Stored items:
::::::::::

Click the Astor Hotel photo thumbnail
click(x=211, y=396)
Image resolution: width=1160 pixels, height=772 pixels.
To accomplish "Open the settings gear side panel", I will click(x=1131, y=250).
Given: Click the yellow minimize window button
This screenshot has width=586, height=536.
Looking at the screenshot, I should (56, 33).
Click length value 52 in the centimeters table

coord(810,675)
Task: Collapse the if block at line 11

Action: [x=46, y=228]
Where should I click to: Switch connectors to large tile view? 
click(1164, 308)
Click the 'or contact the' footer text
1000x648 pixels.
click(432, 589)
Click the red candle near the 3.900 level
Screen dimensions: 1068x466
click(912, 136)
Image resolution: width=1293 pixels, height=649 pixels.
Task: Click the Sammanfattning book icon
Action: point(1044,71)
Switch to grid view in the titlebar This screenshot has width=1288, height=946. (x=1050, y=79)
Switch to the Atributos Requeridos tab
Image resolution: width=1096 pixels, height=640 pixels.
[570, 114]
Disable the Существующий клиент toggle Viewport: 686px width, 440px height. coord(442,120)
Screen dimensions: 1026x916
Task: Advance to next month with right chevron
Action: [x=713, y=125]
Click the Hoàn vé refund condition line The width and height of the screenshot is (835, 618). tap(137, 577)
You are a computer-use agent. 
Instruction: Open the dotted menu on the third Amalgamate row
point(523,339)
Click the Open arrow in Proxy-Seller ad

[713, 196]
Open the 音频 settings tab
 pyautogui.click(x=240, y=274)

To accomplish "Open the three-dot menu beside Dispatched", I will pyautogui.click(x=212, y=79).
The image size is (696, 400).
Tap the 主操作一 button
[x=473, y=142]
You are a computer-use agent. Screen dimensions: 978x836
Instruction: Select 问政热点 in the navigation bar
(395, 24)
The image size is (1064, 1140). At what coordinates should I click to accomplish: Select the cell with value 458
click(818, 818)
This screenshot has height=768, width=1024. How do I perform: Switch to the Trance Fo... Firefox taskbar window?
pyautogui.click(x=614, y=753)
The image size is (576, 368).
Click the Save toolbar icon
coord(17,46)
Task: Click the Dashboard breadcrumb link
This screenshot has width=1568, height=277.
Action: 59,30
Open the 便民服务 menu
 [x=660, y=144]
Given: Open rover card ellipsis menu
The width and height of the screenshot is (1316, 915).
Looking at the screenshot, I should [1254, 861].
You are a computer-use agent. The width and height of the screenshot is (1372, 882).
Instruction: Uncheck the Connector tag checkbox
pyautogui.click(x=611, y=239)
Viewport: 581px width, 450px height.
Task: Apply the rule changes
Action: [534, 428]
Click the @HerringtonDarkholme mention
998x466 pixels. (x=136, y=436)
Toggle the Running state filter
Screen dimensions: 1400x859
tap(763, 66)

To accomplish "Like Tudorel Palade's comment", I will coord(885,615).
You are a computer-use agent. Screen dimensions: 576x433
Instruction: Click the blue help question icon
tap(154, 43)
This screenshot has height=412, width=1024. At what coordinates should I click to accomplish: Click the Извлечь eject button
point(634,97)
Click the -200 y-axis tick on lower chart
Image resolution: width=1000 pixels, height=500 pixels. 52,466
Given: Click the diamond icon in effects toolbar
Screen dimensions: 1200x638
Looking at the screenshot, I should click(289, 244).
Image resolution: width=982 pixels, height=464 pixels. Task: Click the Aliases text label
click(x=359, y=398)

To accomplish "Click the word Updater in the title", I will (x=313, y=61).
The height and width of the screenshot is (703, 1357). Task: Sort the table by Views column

::::::::::

AIM OF THE TASK:
Which lines of the data include "agent"? Copy each of them.

RESPONSE:
You are a computer-use agent. 
You are a computer-use agent. Screen dimensions: 978x836
You are a computer-use agent. The width and height of the screenshot is (1372, 882).
You are a computer-use agent. Screen dimensions: 576x433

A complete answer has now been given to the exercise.